--- ABOUT THIS EXERCISE ---
The expected output is every entry, repeated exactly.

[Collected data entries]
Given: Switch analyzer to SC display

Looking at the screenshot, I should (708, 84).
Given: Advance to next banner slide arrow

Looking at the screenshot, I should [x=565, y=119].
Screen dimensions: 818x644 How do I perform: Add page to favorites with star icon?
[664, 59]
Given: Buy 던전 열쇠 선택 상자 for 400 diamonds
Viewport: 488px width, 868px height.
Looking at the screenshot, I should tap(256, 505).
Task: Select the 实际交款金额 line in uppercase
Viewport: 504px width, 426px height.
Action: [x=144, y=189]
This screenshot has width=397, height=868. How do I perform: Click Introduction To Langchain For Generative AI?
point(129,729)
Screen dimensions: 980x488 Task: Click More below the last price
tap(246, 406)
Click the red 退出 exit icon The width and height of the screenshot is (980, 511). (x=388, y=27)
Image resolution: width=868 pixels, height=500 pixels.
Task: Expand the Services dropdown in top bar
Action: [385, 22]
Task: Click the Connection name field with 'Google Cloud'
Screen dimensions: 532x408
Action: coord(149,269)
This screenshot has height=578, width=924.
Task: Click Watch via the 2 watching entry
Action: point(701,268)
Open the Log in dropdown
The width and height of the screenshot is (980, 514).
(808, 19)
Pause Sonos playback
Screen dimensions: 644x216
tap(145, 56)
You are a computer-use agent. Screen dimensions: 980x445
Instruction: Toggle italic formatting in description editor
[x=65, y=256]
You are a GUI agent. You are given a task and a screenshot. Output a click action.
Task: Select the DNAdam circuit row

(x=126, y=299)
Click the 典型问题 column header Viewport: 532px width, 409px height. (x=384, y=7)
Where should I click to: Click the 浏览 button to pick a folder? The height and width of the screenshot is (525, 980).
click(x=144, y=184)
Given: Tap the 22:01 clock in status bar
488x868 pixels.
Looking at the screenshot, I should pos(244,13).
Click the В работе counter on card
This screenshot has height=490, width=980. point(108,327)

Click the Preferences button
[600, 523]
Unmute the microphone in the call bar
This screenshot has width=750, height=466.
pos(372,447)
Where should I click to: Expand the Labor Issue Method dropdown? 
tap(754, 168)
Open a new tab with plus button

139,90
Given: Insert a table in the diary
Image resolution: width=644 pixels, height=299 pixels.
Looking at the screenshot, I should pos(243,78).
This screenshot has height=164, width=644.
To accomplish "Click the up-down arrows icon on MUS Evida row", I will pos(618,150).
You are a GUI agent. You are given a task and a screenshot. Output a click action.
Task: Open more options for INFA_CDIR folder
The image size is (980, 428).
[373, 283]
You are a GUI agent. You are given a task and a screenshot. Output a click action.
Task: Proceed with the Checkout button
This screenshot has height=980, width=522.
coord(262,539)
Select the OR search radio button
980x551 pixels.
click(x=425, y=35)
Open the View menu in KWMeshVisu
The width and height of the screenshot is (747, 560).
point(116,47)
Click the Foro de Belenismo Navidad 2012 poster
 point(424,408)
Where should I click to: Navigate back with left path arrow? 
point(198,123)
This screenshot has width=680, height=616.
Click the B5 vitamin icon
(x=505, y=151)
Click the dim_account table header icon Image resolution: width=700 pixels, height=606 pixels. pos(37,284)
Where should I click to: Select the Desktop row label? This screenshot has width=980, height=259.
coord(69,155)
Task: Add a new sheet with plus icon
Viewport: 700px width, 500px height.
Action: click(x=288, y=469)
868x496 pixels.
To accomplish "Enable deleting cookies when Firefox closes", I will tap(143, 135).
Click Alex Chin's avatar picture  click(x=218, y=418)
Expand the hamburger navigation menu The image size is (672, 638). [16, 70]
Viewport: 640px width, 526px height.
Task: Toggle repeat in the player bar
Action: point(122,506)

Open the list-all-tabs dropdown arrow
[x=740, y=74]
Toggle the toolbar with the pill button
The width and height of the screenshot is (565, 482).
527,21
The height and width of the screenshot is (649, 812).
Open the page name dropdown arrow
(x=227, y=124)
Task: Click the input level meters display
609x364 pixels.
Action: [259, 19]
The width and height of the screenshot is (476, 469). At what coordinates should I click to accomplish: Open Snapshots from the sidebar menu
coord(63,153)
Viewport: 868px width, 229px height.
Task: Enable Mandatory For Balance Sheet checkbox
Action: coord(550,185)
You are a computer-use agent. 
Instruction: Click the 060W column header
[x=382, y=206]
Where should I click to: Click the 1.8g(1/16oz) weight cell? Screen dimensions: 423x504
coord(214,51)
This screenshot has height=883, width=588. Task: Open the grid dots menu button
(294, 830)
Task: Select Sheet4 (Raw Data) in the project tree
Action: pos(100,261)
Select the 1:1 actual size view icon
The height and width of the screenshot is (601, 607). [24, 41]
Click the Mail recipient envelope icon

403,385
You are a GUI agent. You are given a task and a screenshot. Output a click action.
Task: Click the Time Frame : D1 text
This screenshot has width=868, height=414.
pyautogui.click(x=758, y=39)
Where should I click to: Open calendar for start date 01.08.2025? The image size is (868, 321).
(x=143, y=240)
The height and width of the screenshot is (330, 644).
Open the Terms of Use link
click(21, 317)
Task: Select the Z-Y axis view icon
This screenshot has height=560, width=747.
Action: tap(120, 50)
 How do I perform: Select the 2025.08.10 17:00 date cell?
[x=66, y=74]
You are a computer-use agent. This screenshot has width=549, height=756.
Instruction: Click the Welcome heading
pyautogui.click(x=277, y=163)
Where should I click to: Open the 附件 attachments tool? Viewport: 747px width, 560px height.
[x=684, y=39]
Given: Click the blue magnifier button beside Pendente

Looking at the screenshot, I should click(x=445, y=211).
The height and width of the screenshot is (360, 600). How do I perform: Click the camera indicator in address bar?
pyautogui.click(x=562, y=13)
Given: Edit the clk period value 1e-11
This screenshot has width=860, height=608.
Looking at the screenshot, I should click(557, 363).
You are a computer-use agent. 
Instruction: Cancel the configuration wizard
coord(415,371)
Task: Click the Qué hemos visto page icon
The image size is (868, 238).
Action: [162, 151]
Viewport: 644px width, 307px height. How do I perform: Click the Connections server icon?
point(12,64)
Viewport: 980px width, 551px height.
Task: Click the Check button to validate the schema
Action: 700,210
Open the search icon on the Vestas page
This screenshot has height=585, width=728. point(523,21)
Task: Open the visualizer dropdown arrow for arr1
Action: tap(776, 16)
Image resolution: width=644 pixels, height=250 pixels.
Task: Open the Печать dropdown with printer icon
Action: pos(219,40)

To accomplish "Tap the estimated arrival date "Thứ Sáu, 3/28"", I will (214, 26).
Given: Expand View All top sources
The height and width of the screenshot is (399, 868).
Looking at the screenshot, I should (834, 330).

--- EXERCISE RESPONSE ---
Given: Switch analyzer to SC display

Looking at the screenshot, I should (708, 84).
Given: Advance to next banner slide arrow

Looking at the screenshot, I should [x=565, y=119].
Screen dimensions: 818x644 How do I perform: Add page to favorites with star icon?
[664, 59]
Given: Buy 던전 열쇠 선택 상자 for 400 diamonds
Viewport: 488px width, 868px height.
Looking at the screenshot, I should tap(256, 505).
Task: Select the 实际交款金额 line in uppercase
Viewport: 504px width, 426px height.
Action: [x=144, y=189]
This screenshot has width=397, height=868. How do I perform: Click Introduction To Langchain For Generative AI?
point(129,729)
Screen dimensions: 980x488 Task: Click More below the last price
tap(246, 406)
Click the red 退出 exit icon The width and height of the screenshot is (980, 511). (x=388, y=27)
Image resolution: width=868 pixels, height=500 pixels.
Task: Expand the Services dropdown in top bar
Action: [385, 22]
Task: Click the Connection name field with 'Google Cloud'
Screen dimensions: 532x408
Action: coord(149,269)
This screenshot has height=578, width=924.
Task: Click Watch via the 2 watching entry
Action: point(701,268)
Open the Log in dropdown
The width and height of the screenshot is (980, 514).
(808, 19)
Pause Sonos playback
Screen dimensions: 644x216
tap(145, 56)
You are a computer-use agent. Screen dimensions: 980x445
Instruction: Toggle italic formatting in description editor
[x=65, y=256]
You are a GUI agent. You are given a task and a screenshot. Output a click action.
Task: Select the DNAdam circuit row

(x=126, y=299)
Click the 典型问题 column header Viewport: 532px width, 409px height. (x=384, y=7)
Where should I click to: Click the 浏览 button to pick a folder? The height and width of the screenshot is (525, 980).
click(x=144, y=184)
Given: Tap the 22:01 clock in status bar
488x868 pixels.
Looking at the screenshot, I should pos(244,13).
Click the В работе counter on card
This screenshot has height=490, width=980. point(108,327)

Click the Preferences button
[600, 523]
Unmute the microphone in the call bar
This screenshot has width=750, height=466.
pos(372,447)
Where should I click to: Expand the Labor Issue Method dropdown? 
tap(754, 168)
Open a new tab with plus button

139,90
Given: Insert a table in the diary
Image resolution: width=644 pixels, height=299 pixels.
Looking at the screenshot, I should pos(243,78).
This screenshot has height=164, width=644.
To accomplish "Click the up-down arrows icon on MUS Evida row", I will pos(618,150).
You are a GUI agent. You are given a task and a screenshot. Output a click action.
Task: Open more options for INFA_CDIR folder
The image size is (980, 428).
[373, 283]
You are a GUI agent. You are given a task and a screenshot. Output a click action.
Task: Proceed with the Checkout button
This screenshot has height=980, width=522.
coord(262,539)
Select the OR search radio button
980x551 pixels.
click(x=425, y=35)
Open the View menu in KWMeshVisu
The width and height of the screenshot is (747, 560).
point(116,47)
Click the Foro de Belenismo Navidad 2012 poster
 point(424,408)
Where should I click to: Navigate back with left path arrow? 
point(198,123)
This screenshot has width=680, height=616.
Click the B5 vitamin icon
(x=505, y=151)
Click the dim_account table header icon Image resolution: width=700 pixels, height=606 pixels. pos(37,284)
Where should I click to: Select the Desktop row label? This screenshot has width=980, height=259.
coord(69,155)
Task: Add a new sheet with plus icon
Viewport: 700px width, 500px height.
Action: click(x=288, y=469)
868x496 pixels.
To accomplish "Enable deleting cookies when Firefox closes", I will tap(143, 135).
Click Alex Chin's avatar picture  click(x=218, y=418)
Expand the hamburger navigation menu The image size is (672, 638). [16, 70]
Viewport: 640px width, 526px height.
Task: Toggle repeat in the player bar
Action: point(122,506)

Open the list-all-tabs dropdown arrow
[x=740, y=74]
Toggle the toolbar with the pill button
The width and height of the screenshot is (565, 482).
527,21
The height and width of the screenshot is (649, 812).
Open the page name dropdown arrow
(x=227, y=124)
Task: Click the input level meters display
609x364 pixels.
Action: [259, 19]
The width and height of the screenshot is (476, 469). At what coordinates should I click to accomplish: Open Snapshots from the sidebar menu
coord(63,153)
Viewport: 868px width, 229px height.
Task: Enable Mandatory For Balance Sheet checkbox
Action: coord(550,185)
You are a computer-use agent. 
Instruction: Click the 060W column header
[x=382, y=206]
Where should I click to: Click the 1.8g(1/16oz) weight cell? Screen dimensions: 423x504
coord(214,51)
This screenshot has height=883, width=588. Task: Open the grid dots menu button
(294, 830)
Task: Select Sheet4 (Raw Data) in the project tree
Action: pos(100,261)
Select the 1:1 actual size view icon
The height and width of the screenshot is (601, 607). [24, 41]
Click the Mail recipient envelope icon

403,385
You are a GUI agent. You are given a task and a screenshot. Output a click action.
Task: Click the Time Frame : D1 text
This screenshot has width=868, height=414.
pyautogui.click(x=758, y=39)
Where should I click to: Open calendar for start date 01.08.2025? The image size is (868, 321).
(x=143, y=240)
The height and width of the screenshot is (330, 644).
Open the Terms of Use link
click(21, 317)
Task: Select the Z-Y axis view icon
This screenshot has height=560, width=747.
Action: tap(120, 50)
 How do I perform: Select the 2025.08.10 17:00 date cell?
[x=66, y=74]
You are a computer-use agent. This screenshot has width=549, height=756.
Instruction: Click the Welcome heading
pyautogui.click(x=277, y=163)
Where should I click to: Open the 附件 attachments tool? Viewport: 747px width, 560px height.
[x=684, y=39]
Given: Click the blue magnifier button beside Pendente

Looking at the screenshot, I should click(x=445, y=211).
The height and width of the screenshot is (360, 600). How do I perform: Click the camera indicator in address bar?
pyautogui.click(x=562, y=13)
Given: Edit the clk period value 1e-11
This screenshot has width=860, height=608.
Looking at the screenshot, I should click(557, 363).
You are a computer-use agent. 
Instruction: Cancel the configuration wizard
coord(415,371)
Task: Click the Qué hemos visto page icon
The image size is (868, 238).
Action: [162, 151]
Viewport: 644px width, 307px height. How do I perform: Click the Connections server icon?
point(12,64)
Viewport: 980px width, 551px height.
Task: Click the Check button to validate the schema
Action: 700,210
Open the search icon on the Vestas page
This screenshot has height=585, width=728. point(523,21)
Task: Open the visualizer dropdown arrow for arr1
Action: tap(776, 16)
Image resolution: width=644 pixels, height=250 pixels.
Task: Open the Печать dropdown with printer icon
Action: pos(219,40)

To accomplish "Tap the estimated arrival date "Thứ Sáu, 3/28"", I will (214, 26).
Given: Expand View All top sources
The height and width of the screenshot is (399, 868).
Looking at the screenshot, I should (834, 330).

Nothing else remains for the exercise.